* [Saved entries]:
.....

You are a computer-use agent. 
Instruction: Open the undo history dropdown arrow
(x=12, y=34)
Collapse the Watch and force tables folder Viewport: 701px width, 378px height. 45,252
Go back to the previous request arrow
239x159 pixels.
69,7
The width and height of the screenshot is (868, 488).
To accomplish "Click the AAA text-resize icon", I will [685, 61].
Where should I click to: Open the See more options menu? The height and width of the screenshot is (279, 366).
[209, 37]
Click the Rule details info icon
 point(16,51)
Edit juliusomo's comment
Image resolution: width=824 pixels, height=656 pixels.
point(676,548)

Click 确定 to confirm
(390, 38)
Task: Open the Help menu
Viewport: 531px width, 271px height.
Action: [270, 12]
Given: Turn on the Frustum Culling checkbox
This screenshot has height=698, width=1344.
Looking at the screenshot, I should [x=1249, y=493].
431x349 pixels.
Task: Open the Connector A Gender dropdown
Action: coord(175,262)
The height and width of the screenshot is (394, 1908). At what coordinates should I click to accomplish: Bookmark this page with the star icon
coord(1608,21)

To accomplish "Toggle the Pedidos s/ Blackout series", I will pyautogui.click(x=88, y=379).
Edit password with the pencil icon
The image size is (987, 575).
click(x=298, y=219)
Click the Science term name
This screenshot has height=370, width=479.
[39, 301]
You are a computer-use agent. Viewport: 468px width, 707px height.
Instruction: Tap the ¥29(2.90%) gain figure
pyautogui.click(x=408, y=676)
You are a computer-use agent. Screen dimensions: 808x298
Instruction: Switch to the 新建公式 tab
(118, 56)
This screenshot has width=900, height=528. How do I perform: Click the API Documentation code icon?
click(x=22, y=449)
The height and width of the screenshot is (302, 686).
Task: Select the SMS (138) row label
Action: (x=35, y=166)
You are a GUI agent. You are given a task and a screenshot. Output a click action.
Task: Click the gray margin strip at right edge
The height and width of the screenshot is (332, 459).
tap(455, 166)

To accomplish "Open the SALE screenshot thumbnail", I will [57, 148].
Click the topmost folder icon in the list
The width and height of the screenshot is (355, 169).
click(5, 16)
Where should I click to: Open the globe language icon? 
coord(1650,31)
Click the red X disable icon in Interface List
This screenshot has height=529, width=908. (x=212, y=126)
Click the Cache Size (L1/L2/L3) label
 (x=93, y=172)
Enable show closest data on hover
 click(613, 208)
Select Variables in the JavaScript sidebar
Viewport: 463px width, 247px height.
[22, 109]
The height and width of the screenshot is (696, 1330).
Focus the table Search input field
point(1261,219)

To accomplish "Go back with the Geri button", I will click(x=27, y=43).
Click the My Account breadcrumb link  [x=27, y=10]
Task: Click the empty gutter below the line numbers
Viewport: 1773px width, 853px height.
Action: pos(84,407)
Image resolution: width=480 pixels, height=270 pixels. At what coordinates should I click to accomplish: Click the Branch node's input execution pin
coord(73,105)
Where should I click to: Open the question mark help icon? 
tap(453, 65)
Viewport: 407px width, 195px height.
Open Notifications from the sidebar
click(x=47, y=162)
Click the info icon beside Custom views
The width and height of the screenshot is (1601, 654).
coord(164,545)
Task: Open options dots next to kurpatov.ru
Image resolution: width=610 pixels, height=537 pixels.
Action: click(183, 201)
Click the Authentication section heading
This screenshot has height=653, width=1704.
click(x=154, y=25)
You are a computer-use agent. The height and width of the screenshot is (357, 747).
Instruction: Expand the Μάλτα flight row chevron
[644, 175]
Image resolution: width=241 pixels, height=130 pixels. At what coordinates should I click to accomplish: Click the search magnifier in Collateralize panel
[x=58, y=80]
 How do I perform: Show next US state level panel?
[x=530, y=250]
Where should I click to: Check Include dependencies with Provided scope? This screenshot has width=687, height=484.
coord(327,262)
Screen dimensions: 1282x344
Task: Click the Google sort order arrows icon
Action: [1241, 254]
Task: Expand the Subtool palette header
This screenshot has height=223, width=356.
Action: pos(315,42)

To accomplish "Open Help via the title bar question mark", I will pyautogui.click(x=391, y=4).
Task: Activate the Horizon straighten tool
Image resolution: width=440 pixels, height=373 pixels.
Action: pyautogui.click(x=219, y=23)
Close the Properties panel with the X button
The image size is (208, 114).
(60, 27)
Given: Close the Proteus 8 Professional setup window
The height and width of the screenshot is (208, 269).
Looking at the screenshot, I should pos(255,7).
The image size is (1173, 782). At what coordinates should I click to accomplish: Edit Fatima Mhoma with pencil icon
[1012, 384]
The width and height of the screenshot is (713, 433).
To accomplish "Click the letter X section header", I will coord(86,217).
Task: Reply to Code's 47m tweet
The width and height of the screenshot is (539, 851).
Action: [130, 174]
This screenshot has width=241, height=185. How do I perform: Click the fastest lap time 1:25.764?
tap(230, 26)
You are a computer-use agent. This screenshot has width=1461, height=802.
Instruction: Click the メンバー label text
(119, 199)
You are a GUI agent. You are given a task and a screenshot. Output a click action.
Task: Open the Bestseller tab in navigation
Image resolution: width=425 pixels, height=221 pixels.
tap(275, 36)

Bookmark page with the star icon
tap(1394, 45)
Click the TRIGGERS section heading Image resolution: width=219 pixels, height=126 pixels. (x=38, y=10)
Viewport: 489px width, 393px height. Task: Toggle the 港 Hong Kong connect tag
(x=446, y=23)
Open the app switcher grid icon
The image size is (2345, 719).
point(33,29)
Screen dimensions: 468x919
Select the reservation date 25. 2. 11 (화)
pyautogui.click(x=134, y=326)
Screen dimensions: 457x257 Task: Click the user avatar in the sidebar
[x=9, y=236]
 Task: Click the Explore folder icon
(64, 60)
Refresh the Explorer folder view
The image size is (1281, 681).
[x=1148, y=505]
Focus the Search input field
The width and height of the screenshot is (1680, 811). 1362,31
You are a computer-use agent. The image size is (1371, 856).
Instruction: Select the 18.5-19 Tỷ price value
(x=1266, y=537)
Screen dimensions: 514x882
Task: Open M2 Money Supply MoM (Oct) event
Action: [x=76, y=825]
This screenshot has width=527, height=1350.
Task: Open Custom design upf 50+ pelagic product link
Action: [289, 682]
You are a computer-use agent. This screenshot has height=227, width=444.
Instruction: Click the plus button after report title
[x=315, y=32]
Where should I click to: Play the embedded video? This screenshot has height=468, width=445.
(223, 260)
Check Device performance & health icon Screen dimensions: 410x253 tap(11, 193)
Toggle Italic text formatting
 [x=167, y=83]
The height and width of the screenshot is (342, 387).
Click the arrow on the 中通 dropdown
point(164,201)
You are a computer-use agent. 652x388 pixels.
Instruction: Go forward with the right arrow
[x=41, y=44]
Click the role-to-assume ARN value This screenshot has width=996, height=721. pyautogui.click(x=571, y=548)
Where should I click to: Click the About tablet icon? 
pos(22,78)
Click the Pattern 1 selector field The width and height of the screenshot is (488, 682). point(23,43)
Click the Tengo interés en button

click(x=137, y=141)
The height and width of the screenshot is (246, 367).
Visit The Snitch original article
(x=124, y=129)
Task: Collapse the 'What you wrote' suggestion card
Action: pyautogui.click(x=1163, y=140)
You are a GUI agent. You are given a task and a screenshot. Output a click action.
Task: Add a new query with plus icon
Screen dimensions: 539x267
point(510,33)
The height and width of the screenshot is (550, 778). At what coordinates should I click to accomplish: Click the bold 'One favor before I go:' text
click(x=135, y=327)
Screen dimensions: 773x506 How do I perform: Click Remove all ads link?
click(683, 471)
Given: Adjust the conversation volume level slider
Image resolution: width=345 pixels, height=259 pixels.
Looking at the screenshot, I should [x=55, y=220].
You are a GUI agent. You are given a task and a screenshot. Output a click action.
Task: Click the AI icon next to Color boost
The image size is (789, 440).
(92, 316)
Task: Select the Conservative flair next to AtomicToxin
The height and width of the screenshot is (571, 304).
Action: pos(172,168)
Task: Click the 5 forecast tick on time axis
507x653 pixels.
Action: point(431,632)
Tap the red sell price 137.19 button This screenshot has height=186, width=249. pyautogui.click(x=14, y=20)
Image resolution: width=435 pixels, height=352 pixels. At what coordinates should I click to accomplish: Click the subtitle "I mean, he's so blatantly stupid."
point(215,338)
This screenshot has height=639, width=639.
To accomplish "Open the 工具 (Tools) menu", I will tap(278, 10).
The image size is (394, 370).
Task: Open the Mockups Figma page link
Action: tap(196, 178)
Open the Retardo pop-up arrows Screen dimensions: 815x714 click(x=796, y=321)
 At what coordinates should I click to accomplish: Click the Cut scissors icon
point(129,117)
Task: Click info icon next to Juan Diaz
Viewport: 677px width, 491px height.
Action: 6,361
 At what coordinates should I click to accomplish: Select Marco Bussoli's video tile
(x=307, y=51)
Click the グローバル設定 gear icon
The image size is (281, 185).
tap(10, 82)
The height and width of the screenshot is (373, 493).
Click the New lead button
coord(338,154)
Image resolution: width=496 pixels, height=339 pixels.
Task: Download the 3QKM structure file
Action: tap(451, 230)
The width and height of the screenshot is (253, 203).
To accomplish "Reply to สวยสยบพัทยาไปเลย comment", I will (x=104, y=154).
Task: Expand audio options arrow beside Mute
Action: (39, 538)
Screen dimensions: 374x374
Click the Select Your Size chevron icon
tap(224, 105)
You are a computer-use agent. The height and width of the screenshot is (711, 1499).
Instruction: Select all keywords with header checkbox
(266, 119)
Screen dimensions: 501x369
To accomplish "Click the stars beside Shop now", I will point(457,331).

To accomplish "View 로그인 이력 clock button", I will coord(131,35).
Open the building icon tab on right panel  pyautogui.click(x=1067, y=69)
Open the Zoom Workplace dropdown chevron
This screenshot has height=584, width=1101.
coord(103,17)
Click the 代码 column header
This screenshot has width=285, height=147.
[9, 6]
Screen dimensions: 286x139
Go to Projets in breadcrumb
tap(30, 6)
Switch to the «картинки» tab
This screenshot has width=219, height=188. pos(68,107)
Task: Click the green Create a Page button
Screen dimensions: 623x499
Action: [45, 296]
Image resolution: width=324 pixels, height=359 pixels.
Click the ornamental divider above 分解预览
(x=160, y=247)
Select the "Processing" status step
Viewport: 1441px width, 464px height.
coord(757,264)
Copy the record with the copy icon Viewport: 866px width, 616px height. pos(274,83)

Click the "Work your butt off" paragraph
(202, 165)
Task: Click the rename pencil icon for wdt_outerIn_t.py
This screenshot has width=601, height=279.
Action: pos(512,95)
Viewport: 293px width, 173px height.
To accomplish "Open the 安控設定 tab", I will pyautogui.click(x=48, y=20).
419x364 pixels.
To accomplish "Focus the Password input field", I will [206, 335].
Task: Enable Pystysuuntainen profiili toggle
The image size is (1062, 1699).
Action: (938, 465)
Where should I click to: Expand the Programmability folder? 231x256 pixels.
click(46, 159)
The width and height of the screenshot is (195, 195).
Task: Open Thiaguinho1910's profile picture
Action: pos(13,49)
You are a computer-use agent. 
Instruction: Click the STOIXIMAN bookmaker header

.....

* [Assigned task]: Using the entries above, copy exactly the lines from the one containing "Image resolution: width=324" through the last, both included.

* [Your solution]:
Image resolution: width=324 pixels, height=359 pixels.
Click the ornamental divider above 分解预览
(x=160, y=247)
Select the "Processing" status step
Viewport: 1441px width, 464px height.
coord(757,264)
Copy the record with the copy icon Viewport: 866px width, 616px height. pos(274,83)

Click the "Work your butt off" paragraph
(202, 165)
Task: Click the rename pencil icon for wdt_outerIn_t.py
This screenshot has width=601, height=279.
Action: pos(512,95)
Viewport: 293px width, 173px height.
To accomplish "Open the 安控設定 tab", I will pyautogui.click(x=48, y=20).
419x364 pixels.
To accomplish "Focus the Password input field", I will [206, 335].
Task: Enable Pystysuuntainen profiili toggle
The image size is (1062, 1699).
Action: (938, 465)
Where should I click to: Expand the Programmability folder? 231x256 pixels.
click(46, 159)
The width and height of the screenshot is (195, 195).
Task: Open Thiaguinho1910's profile picture
Action: pos(13,49)
You are a computer-use agent. 
Instruction: Click the STOIXIMAN bookmaker header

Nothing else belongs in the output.